Diffusion-weighted imaging is also a useful technique for distinguishing acute from chronic cerebral infarction (Fig. 10). This distinction is often difficult to make on conventional MR sequences, but it is important for patient management.

 Time Course of Diffusion Changes. Changes in diffusion occur rapidly after the onset of severe ischemia. Animal studies have detected a signal increase on diffusion-weighted images within 2.5 minutes of severe ischemia.[18] In humans, the timing of the first change on diffusion-weighted imaging is less clear due to the inherent delay in imaging stroke patients. Changes, however, have been detected as soon as 39 minutes after symptom onset.[35] The intensity of the signal increases up to 48 hours after insult (Fig. 11).32 The increase indicates a progressive decline in local water diffusion, reflecting increasing water influx into the ischemic cell, and may indicate a target for treatment. After signal intensity peaks, brightness gradually decreases until the abnormality can no longer be detected 4 to 14 days after ictus.[5,22,32] This decline in signal brightness reflects an increase in water diffusion back toward normal values but does not indicate recovery of the ischemic cells. It is caused by the leakage of water, which collects in the extracellular space as vasogenic edema, through the damaged BBB. Consequently, water diffusion increases and ADC is elevated.
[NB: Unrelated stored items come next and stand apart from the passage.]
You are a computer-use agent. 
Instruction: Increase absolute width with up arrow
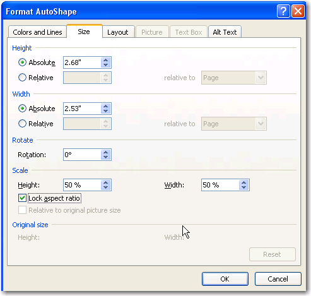[105, 106]
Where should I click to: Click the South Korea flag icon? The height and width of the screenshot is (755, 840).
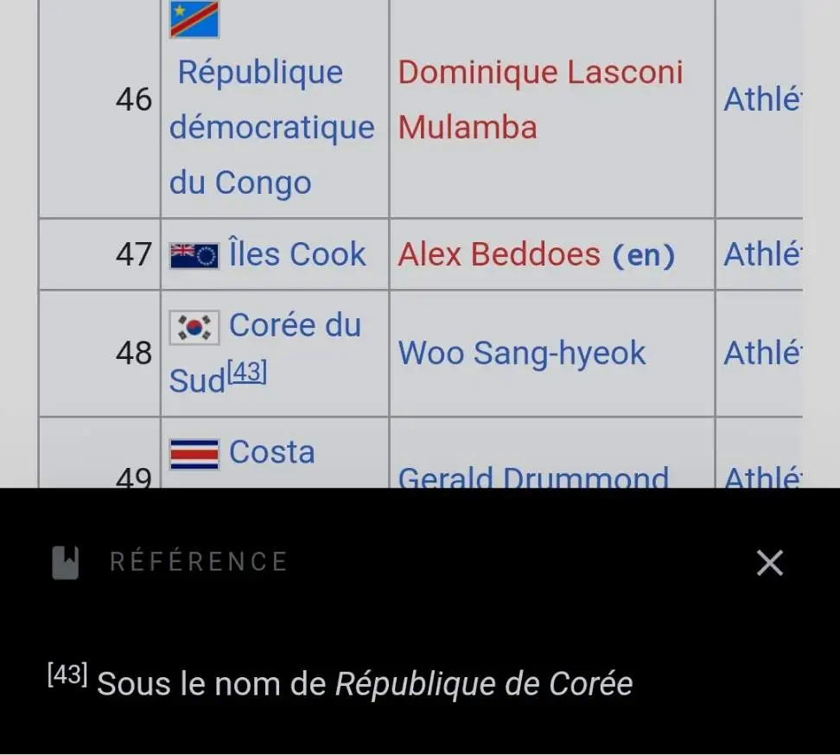(194, 327)

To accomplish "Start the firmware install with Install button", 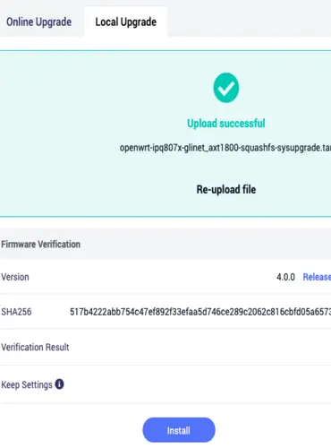I will tap(179, 430).
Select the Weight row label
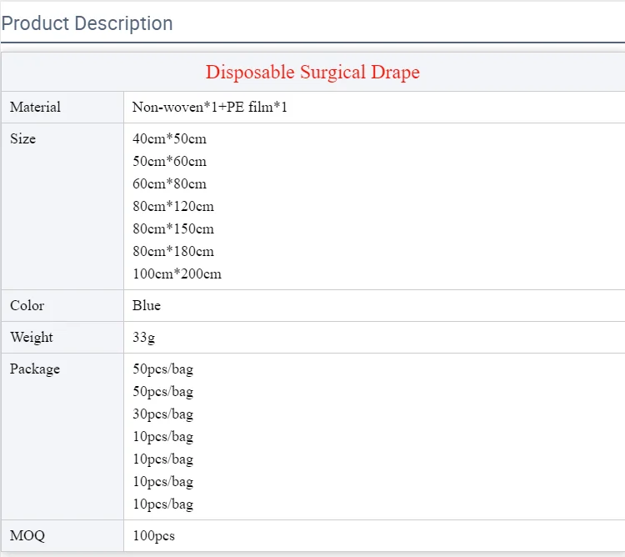625x557 pixels. click(32, 338)
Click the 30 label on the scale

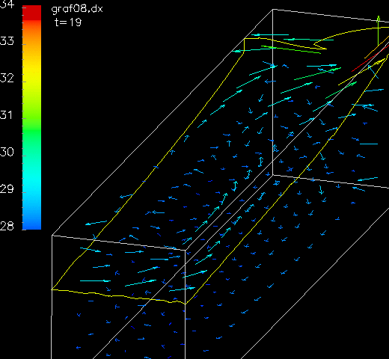(7, 152)
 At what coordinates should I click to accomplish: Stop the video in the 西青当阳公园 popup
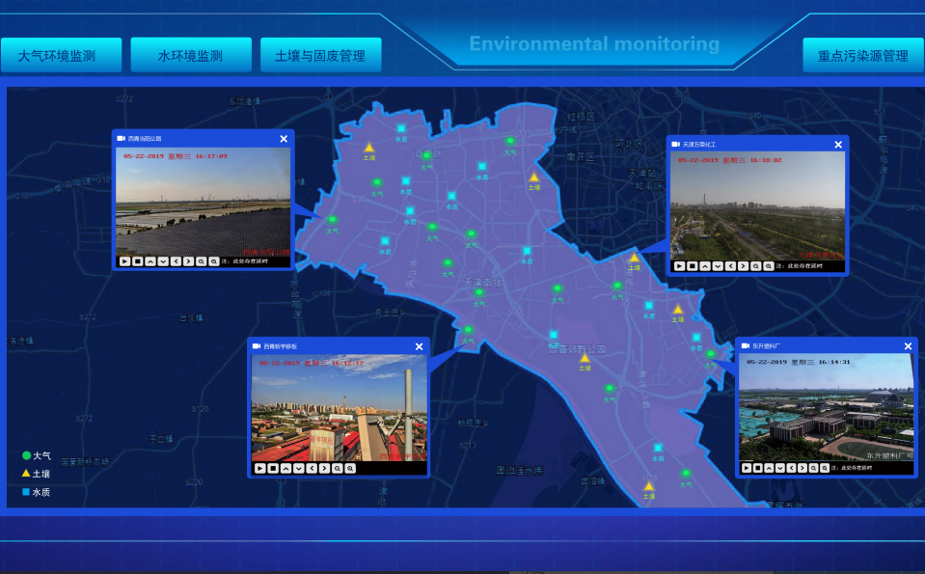[138, 261]
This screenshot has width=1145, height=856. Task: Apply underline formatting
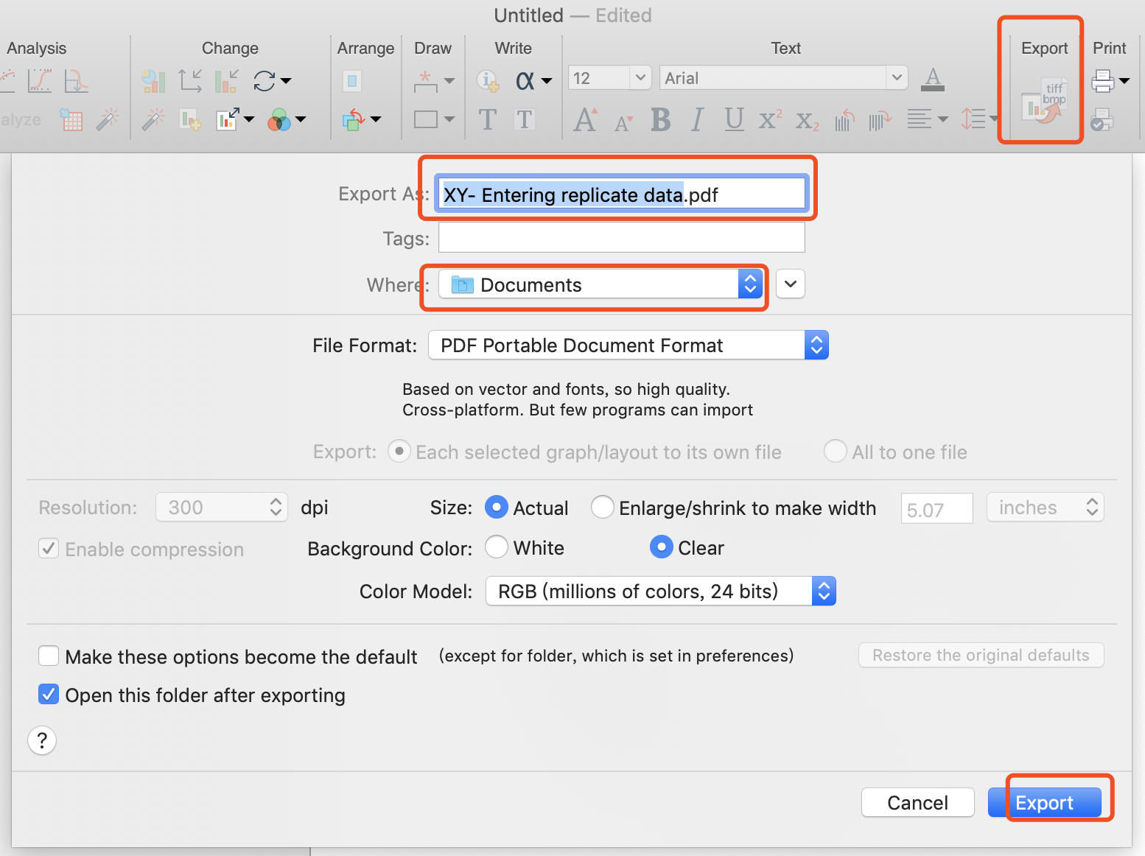point(733,120)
 The size of the area where the diffusion-weighted imaging signal is abnormal often increases during the first 24 hours after symptom onset and may continue to do so beyond 48 hours in some subjects (Fig. 12).[2] This finding suggests a progression in tissue damage in the hours after ictus and reflects an important target for both current and future treatments for acute cerebral ischemia.
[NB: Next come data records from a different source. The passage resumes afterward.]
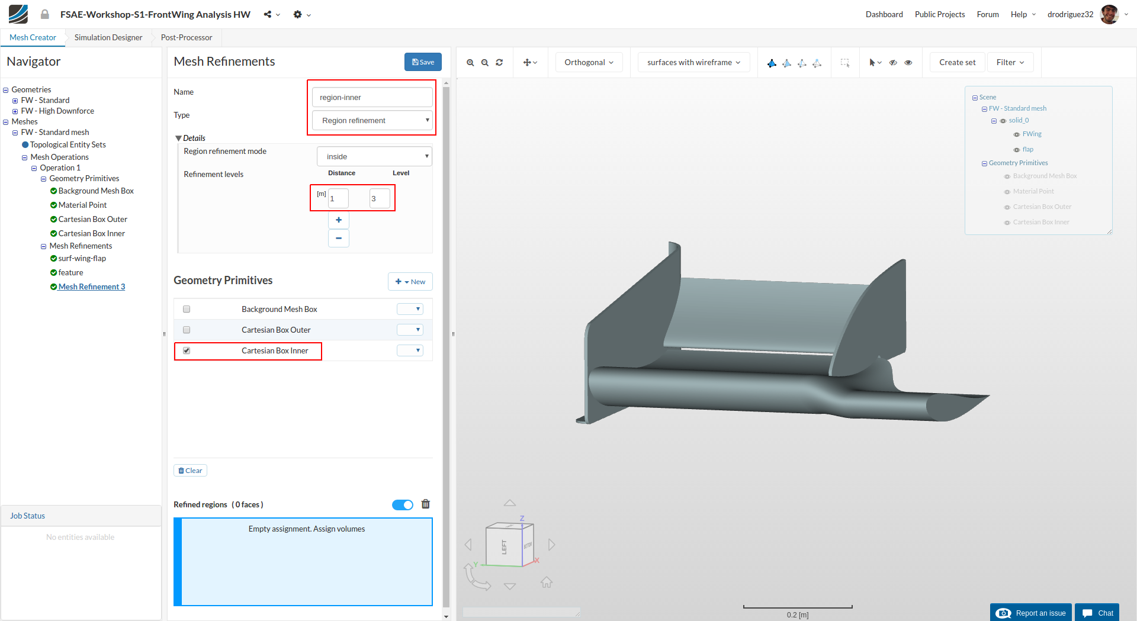Toggle the Refined regions switch off
Screen dimensions: 1137x621
pos(403,505)

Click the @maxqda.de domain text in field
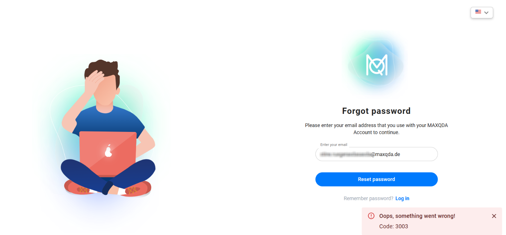pyautogui.click(x=385, y=154)
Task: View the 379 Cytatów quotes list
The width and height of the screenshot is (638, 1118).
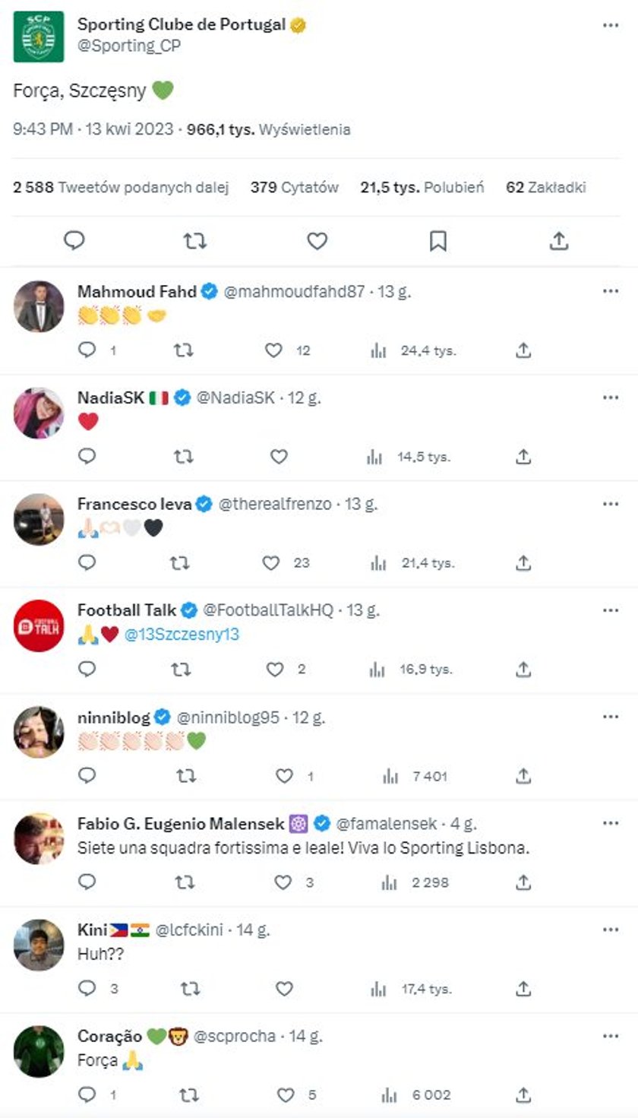Action: point(295,188)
Does Diffusion-Weighted Imaging Detect Reversible Cerebral Ischemia? Animal studies have indicated that diffusion-weighted imaging signal changes induced by ischemia may be reversible, either partially or fully, if perfusion is restored within an hour of the insult.[17] In areas that show reversibility, ischemic changes are less prominent and a less intense change in signal reflects a smaller decrease in water diffusion.[17] There may be a threshold value of water diffusion at which point ischemic lesions indicate irreversibly damaged tissue.
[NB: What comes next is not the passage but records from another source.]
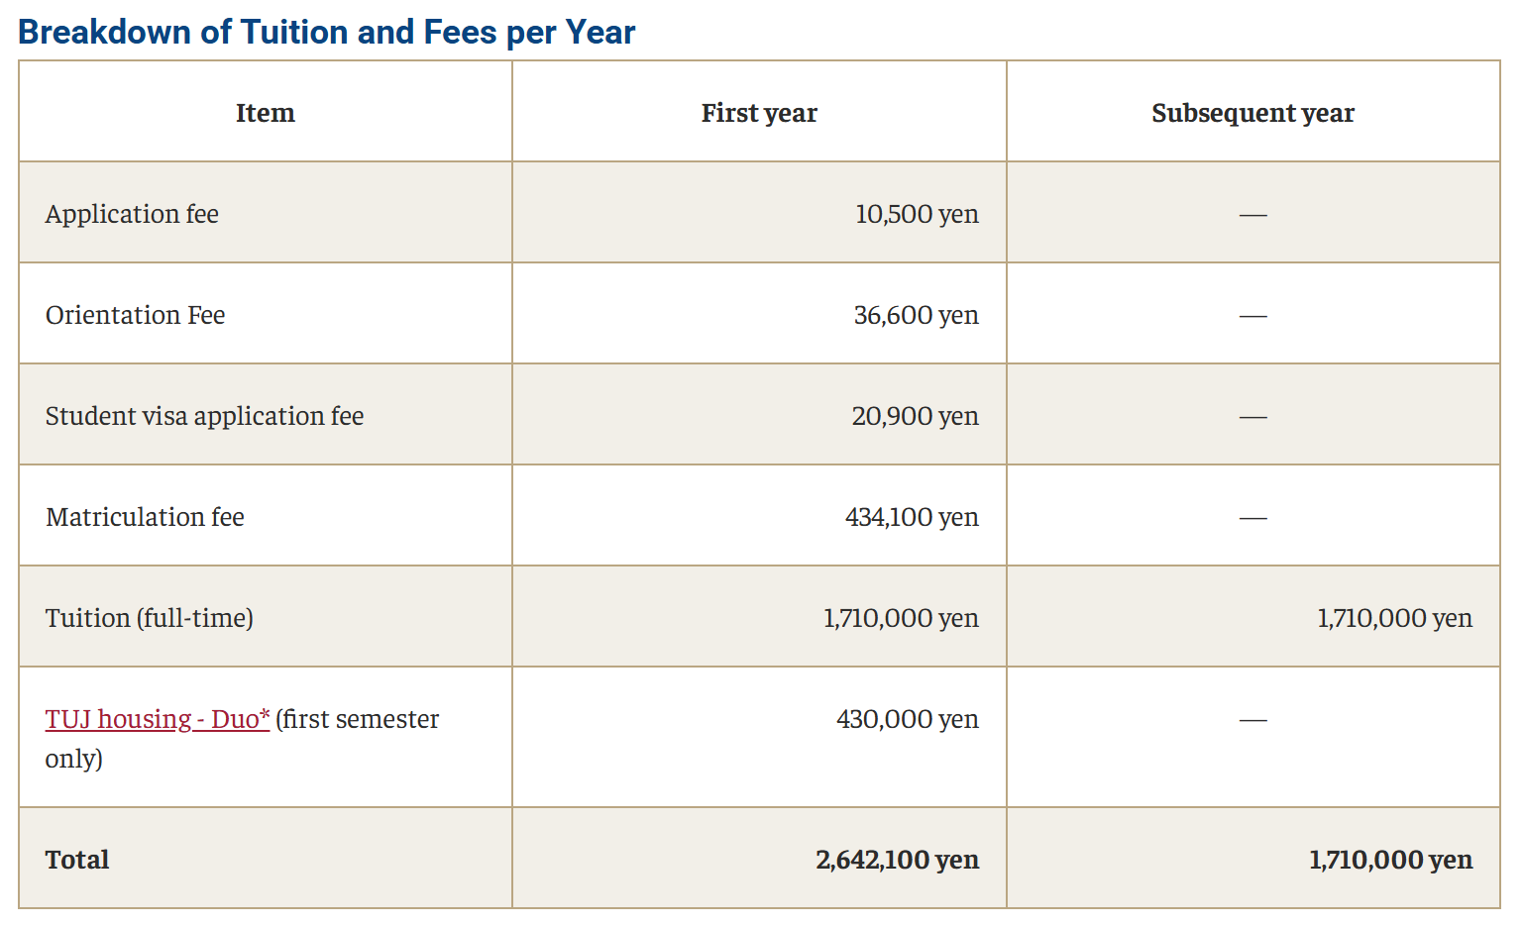The width and height of the screenshot is (1524, 927).
Task: Open the TUJ housing - Duo link
Action: [x=158, y=719]
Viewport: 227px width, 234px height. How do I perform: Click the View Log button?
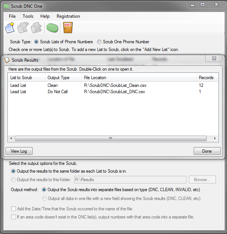point(19,151)
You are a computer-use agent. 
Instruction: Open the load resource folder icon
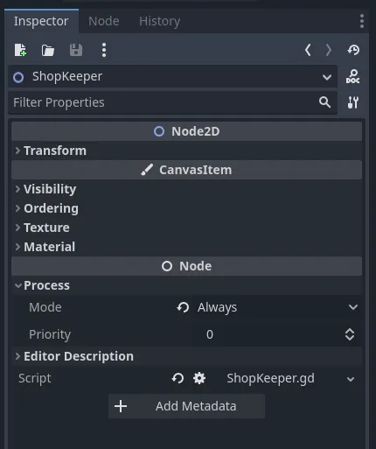(x=48, y=50)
Whether similar changes in water diffusion induced by ischemia are also reversible in humans is uncertain. Although intravenous rt-PA has clinical value, no studies have examined whether changes occur in diffusion-weighted imaging or perfusion imaging with successful reperfusion. In most clinical studies, the appearance of a diffusion abnormality indicates a clinical deficit lasting more than 24 hours and consistent with cerebral infarction.[29] Changes on diffusion-weighted imaging may also be seen in subjects with a transient clinical deficit that lasts less than 24 hours.[12] Most of these subjects have evidence of cerebral infarction on subsequent conventional MR imaging. In a few, however, the follow-up MR image is normal. It is unclear whether diffusion-weighted imaging changes in these subjects are due to irreversible infarction, which has not been demonstrated by follow-up MR imaging, or to ischemia that has subsequently reversed. In most subjects, however, diffustion changes reflect irreversible tissue damage, with the area of signal change corresponding to the minimum area of infarction.